EXTRACT TO READ:
>> start

City Aims to Excel as Ecological Example

The Register Guard (Eugene, OR), September 20, 2006 | Go to article overview

City Aims to Excel as Ecological Example


Byline: Edward Russo The Register-Guard

No mandates.

That's the first thing members of Eugene Mayor Kitty Piercy's Sustainable Business Initiative want business people to understand about their recommendations.

Rather than telling employers what to do, Piercy's 16-person committee proposes that Eugene city government lead the way in encouraging businesses and residents to adopt environmentally friendly practices.

For example, some of the 22 recommendations released Tuesday call for city government to stop sending waste to landfills or incinerators by 2020 and to dramatically reduce carbon dioxide emissions so city operations become "carbon neutral" by the same year.

Eugene would not tell businesses that they must recycle or use alternative energy, but the committee recommended city government buy products and services only from firms that follow "sustainable practices."

The city, with more than 1,400 employees, buys millions of dollars in goods and services annually, so it has the ability to influence the marketplace and set an example, said Bob Doppelt, the committee's coordinator.

Through a sustainability board or commission, and working with other local governments, Eugene could encourage the creation of well-paying jobs at environmentally friendly businesses, the committee said.

"We hope that more happens than the city's purchasing policy," said Doppelt, who is the director of Resource Innovations in the Institute for a Sustainable Environment at the University of Oregon.

>> end

THE REQUEST: Write the next few paragraphs of the news article on Eugene's sustainability recommendations, picking up after the last sentence shown.

GIVEN DATA:
>> start

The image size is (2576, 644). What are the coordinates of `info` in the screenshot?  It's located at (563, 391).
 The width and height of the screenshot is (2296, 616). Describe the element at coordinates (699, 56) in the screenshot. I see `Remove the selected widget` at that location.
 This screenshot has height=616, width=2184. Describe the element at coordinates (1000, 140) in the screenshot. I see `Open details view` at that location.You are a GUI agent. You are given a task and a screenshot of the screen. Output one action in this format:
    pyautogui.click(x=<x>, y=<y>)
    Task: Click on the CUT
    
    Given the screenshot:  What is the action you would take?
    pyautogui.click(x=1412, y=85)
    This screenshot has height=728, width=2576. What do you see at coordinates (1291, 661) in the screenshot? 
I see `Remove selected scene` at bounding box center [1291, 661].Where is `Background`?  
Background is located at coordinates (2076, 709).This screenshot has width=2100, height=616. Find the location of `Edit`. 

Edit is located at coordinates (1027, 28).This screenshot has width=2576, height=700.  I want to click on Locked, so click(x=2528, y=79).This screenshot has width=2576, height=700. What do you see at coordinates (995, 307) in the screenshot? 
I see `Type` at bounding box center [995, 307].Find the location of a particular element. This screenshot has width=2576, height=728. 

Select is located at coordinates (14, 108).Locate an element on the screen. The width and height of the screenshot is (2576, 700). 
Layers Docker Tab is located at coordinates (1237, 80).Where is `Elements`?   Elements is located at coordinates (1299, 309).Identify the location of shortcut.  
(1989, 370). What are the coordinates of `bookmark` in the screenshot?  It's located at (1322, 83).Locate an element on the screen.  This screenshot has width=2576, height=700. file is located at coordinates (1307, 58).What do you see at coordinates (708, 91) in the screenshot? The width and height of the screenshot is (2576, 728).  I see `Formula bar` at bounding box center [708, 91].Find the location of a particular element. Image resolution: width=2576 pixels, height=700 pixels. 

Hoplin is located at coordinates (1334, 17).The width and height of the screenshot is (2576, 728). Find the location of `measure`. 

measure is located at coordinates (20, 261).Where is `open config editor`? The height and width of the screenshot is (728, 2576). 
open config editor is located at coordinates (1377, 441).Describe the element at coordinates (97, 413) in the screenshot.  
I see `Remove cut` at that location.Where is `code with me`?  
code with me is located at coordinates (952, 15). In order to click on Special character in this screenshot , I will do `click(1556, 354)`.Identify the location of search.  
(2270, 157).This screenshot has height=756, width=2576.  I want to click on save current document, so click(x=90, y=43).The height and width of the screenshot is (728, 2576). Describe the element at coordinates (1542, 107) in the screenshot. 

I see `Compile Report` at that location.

>> end

OUTPUT OF THE EXERCISE:
The committee's goal has been to encourage ways to achieve what Piercy calls the "triple bottom line" - protecting the environment while providing well-paying jobs but still allowing employers to profit.

"My point of view is that if we were going to try and strengthen the economy, let's do it in a way that works for Eugene," she said.

The committee's research involved more than 750 people, included dozens of meetings and took more than a year.

The ideas in the 42-page report wrap up a major effort by the first-term mayor, but the committee said the work is far from over.

The ideas "provide a starting, not ending point for making Eugene one of the nation's most sustainable mid-sized communities by 2020," its report said.

The City Council is to review the recommendations next month.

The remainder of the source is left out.